Kamiya also favorably compares "Rome" to the BBC series "I, Claudius" and declares it the better work of the two.
"The key here is "graphic." This is where "Rome" separates itself from such earlier efforts as the superb BBC series "I, Claudius." A highly intelligent work, "I, Claudius" might in certain ways be superior to "Rome" -- its intrigues are more exquisitely intricate, and it avoids certain melodramatic narrative clichés. But it cannot match the way the new series violently immerses the viewer in history. Based on Robert Graves' novels, "I, Claudius" is essentially a work of theater, not film; it uses language, not action or setting, to pull in the viewer. It is a subtler approach to history, brilliant in its own way, but it does not succeed like "Rome" in truly evoking the past in all its radical and banal otherness."

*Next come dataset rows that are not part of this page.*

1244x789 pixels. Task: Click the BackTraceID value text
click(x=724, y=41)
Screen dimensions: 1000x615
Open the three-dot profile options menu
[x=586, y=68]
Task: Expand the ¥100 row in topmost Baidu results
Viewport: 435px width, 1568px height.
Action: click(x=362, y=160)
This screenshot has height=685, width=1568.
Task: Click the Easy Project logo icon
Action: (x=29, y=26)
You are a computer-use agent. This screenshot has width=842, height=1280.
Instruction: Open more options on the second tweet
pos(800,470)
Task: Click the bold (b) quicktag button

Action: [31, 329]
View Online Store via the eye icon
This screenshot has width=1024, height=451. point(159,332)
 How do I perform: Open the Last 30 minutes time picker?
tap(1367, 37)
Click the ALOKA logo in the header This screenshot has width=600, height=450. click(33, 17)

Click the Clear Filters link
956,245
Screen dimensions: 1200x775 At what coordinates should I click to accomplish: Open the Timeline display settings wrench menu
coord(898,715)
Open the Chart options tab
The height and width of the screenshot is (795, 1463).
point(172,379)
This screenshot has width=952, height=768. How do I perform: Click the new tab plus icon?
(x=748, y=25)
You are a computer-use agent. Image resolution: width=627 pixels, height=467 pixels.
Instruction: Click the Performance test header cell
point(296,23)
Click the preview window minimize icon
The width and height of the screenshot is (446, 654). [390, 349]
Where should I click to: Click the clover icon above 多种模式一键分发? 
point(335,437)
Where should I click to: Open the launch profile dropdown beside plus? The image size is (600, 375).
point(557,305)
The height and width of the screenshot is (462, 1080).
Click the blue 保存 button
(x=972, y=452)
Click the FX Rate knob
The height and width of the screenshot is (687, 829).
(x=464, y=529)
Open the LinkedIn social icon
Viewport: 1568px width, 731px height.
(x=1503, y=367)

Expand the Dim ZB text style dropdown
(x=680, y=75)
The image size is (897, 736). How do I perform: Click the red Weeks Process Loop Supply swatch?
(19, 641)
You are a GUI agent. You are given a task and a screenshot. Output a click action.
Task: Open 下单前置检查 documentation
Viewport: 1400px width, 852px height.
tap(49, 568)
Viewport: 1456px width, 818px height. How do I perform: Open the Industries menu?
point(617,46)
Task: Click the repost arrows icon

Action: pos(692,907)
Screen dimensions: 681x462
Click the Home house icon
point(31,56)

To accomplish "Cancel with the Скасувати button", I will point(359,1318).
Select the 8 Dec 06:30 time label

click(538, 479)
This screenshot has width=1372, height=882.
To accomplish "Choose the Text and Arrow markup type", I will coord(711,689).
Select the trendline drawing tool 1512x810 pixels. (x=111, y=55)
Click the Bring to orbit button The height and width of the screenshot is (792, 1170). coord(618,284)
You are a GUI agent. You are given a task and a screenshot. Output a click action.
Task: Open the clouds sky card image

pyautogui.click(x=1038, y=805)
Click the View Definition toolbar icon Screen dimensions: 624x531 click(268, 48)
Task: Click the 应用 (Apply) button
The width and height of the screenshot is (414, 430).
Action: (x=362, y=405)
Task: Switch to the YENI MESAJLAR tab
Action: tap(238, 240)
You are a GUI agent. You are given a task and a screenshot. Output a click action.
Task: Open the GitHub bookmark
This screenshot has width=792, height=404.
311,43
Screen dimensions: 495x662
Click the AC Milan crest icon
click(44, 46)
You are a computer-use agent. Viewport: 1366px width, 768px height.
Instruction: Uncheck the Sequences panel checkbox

But while "Rome" is winning accolades on cable television, according to some, the "swords and sandals" epic films in theaters are in trouble and the upcoming film "300" is the last chance to save the genre from slipping back into obscurity.
"Hollywood is pinning hopes on 300 to rediscover the kind of success enjoyed by Ridley Scott's Oscar-winning Gladiator in 2000. Since then the ancient epic has suffered setbacks with Troy, starring Brad Pitt and Orlando Bloom, which was derided by critics as a travesty of Homer, and Alexander, with a bleached-blond Colin Farrell, which flopped at the box office and earned director Oliver Stone some of his worst reviews. Both films were made by Warner Brothers, as is 300. Another turkey could destroy studios' willingness to invest in the genre, just as in 1963 when the Richard Burton-Elizabeth Taylor version of Cleopatra killed such productions for decades."
300's ultra-stylized version of the Battle of Thermopylae seems to be winning over advance test audiences, so it looks like this won't be the last film to venture into our ancient Greco-Roman (pagan) past.